> The task:
Return, exactly as written, all lines from the line containing "Click arrow beside System Management (SEMA)" to the end of the entries below, with both ends included.

Pixel coordinate grounding data
....................
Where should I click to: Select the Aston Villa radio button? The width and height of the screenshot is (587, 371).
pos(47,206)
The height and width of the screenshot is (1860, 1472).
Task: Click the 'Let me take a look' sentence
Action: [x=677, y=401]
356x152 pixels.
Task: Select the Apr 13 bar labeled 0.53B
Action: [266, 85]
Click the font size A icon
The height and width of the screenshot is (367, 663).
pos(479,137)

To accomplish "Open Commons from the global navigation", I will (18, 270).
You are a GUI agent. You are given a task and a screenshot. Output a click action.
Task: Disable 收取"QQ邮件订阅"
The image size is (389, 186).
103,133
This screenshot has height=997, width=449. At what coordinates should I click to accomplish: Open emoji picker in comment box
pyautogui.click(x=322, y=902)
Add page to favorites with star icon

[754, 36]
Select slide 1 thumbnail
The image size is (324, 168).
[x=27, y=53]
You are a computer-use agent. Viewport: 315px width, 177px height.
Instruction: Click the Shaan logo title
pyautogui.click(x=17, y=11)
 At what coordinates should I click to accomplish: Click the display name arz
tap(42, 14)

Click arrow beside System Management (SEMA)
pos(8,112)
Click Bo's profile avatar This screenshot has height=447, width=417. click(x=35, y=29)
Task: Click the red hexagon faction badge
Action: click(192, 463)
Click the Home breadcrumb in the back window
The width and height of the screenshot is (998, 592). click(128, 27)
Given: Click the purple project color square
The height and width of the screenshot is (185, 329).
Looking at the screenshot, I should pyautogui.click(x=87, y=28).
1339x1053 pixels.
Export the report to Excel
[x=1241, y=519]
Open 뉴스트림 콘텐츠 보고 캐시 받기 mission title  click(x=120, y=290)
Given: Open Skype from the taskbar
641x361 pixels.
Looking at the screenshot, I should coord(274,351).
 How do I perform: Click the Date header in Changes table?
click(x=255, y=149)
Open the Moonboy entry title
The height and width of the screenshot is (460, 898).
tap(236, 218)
....................
> Written answer:
Click arrow beside System Management (SEMA)
pos(8,112)
Click Bo's profile avatar This screenshot has height=447, width=417. click(x=35, y=29)
Task: Click the red hexagon faction badge
Action: click(192, 463)
Click the Home breadcrumb in the back window
The width and height of the screenshot is (998, 592). click(128, 27)
Given: Click the purple project color square
The height and width of the screenshot is (185, 329).
Looking at the screenshot, I should pyautogui.click(x=87, y=28).
1339x1053 pixels.
Export the report to Excel
[x=1241, y=519]
Open 뉴스트림 콘텐츠 보고 캐시 받기 mission title  click(x=120, y=290)
Given: Open Skype from the taskbar
641x361 pixels.
Looking at the screenshot, I should coord(274,351).
 How do I perform: Click the Date header in Changes table?
click(x=255, y=149)
Open the Moonboy entry title
The height and width of the screenshot is (460, 898).
tap(236, 218)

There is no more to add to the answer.